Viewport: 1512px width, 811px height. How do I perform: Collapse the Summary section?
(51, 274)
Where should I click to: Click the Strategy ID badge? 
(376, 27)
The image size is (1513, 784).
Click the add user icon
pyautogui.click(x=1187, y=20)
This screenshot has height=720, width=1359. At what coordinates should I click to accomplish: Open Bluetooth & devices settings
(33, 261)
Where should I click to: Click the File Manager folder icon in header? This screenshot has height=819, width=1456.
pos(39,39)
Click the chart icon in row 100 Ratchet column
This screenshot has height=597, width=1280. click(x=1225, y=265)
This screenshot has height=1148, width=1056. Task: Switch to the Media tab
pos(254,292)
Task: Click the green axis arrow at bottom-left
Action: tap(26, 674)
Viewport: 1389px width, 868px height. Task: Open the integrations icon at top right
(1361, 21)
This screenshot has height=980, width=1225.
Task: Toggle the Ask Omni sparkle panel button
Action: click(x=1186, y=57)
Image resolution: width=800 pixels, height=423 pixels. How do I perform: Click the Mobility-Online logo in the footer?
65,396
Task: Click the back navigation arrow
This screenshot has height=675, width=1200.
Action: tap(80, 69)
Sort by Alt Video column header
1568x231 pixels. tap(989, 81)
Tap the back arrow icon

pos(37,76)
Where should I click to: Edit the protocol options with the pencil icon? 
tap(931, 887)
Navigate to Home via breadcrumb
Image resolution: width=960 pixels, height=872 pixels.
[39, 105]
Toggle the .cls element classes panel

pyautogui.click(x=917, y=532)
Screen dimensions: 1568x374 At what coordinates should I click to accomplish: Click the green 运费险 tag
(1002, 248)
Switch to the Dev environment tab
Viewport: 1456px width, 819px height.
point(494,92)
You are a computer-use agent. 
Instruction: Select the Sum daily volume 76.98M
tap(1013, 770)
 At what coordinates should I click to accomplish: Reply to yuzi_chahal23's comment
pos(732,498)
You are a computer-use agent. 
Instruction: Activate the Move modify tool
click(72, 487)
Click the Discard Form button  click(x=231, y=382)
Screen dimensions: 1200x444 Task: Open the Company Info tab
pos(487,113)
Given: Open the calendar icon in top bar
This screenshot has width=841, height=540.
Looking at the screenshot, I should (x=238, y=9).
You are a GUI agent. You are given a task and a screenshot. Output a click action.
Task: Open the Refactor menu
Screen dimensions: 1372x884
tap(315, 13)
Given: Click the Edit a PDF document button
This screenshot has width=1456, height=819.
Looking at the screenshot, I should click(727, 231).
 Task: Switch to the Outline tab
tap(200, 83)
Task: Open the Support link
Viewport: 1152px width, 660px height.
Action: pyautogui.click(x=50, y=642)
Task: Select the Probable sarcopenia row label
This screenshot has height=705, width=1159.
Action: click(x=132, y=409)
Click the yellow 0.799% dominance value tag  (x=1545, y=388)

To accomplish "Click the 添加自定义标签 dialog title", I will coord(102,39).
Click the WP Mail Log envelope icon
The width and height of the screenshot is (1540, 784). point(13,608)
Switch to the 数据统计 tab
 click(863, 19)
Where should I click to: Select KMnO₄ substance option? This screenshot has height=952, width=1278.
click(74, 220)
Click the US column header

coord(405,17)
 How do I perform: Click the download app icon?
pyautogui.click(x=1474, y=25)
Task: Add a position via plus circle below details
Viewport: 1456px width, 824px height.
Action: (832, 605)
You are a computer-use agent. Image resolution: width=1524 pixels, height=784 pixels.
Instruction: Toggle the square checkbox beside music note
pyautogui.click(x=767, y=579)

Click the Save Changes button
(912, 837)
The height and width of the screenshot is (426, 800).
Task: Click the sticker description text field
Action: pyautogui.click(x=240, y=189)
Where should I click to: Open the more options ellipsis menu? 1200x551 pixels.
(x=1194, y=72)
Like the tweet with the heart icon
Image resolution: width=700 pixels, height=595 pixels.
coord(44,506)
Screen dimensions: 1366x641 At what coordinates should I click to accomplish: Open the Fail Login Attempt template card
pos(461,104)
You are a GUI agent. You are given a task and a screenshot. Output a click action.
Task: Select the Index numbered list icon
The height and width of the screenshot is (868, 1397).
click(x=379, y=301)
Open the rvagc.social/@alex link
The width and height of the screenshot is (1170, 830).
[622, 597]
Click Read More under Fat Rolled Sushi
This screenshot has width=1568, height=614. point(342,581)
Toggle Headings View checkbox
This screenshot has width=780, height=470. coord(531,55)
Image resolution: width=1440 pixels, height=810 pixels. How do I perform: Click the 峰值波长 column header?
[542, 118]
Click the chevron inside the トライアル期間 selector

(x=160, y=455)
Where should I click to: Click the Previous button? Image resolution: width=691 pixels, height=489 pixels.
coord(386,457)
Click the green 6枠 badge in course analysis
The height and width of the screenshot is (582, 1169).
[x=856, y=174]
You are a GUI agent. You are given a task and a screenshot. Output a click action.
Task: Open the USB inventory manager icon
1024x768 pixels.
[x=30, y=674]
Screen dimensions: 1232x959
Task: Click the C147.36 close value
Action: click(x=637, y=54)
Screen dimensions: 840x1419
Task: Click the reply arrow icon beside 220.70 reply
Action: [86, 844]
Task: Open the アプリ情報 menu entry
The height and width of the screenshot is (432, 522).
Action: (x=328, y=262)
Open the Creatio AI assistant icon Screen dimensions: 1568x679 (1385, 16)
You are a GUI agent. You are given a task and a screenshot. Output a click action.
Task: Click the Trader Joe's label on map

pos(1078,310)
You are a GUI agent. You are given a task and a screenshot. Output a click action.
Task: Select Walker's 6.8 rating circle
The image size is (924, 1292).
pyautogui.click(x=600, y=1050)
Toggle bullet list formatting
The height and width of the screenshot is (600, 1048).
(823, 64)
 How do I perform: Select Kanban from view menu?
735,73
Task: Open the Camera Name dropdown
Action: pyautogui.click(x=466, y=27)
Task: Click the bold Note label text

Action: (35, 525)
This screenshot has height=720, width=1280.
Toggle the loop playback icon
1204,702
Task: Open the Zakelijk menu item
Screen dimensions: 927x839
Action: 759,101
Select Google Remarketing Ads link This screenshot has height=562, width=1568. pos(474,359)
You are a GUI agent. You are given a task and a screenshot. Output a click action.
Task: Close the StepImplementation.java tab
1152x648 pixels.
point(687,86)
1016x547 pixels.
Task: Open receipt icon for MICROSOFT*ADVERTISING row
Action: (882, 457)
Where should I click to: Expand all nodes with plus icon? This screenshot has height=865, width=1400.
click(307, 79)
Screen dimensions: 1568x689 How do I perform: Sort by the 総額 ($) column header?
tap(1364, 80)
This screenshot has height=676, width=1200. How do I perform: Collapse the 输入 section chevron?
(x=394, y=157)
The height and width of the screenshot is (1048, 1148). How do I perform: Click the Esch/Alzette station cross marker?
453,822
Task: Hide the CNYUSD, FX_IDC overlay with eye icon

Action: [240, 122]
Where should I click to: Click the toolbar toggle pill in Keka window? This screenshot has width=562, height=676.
◆ ◆ ◆ ◆ ◆ ◆ ◆
▸ Your objective
Copy out the lines word for word, beginning at the line that contains "Click the Discard" and stopping after the line that contains "coord(44,506)".

▸ Final result
Click the Discard Form button  click(x=231, y=382)
Screen dimensions: 1200x444 Task: Open the Company Info tab
pos(487,113)
Given: Open the calendar icon in top bar
This screenshot has width=841, height=540.
Looking at the screenshot, I should (x=238, y=9).
You are a GUI agent. You are given a task and a screenshot. Output a click action.
Task: Open the Refactor menu
Screen dimensions: 1372x884
tap(315, 13)
Given: Click the Edit a PDF document button
This screenshot has width=1456, height=819.
Looking at the screenshot, I should click(727, 231).
 Task: Switch to the Outline tab
tap(200, 83)
Task: Open the Support link
Viewport: 1152px width, 660px height.
Action: pyautogui.click(x=50, y=642)
Task: Select the Probable sarcopenia row label
This screenshot has height=705, width=1159.
Action: click(x=132, y=409)
Click the yellow 0.799% dominance value tag  (x=1545, y=388)

To accomplish "Click the 添加自定义标签 dialog title", I will coord(102,39).
Click the WP Mail Log envelope icon
The width and height of the screenshot is (1540, 784). point(13,608)
Switch to the 数据统计 tab
 click(863, 19)
Where should I click to: Select KMnO₄ substance option? This screenshot has height=952, width=1278.
click(74, 220)
Click the US column header

coord(405,17)
 How do I perform: Click the download app icon?
pyautogui.click(x=1474, y=25)
Task: Add a position via plus circle below details
Viewport: 1456px width, 824px height.
Action: (832, 605)
You are a computer-use agent. Image resolution: width=1524 pixels, height=784 pixels.
Instruction: Toggle the square checkbox beside music note
pyautogui.click(x=767, y=579)

Click the Save Changes button
(912, 837)
The height and width of the screenshot is (426, 800).
Task: Click the sticker description text field
Action: pyautogui.click(x=240, y=189)
Where should I click to: Open the more options ellipsis menu? 1200x551 pixels.
(x=1194, y=72)
Like the tweet with the heart icon
Image resolution: width=700 pixels, height=595 pixels.
coord(44,506)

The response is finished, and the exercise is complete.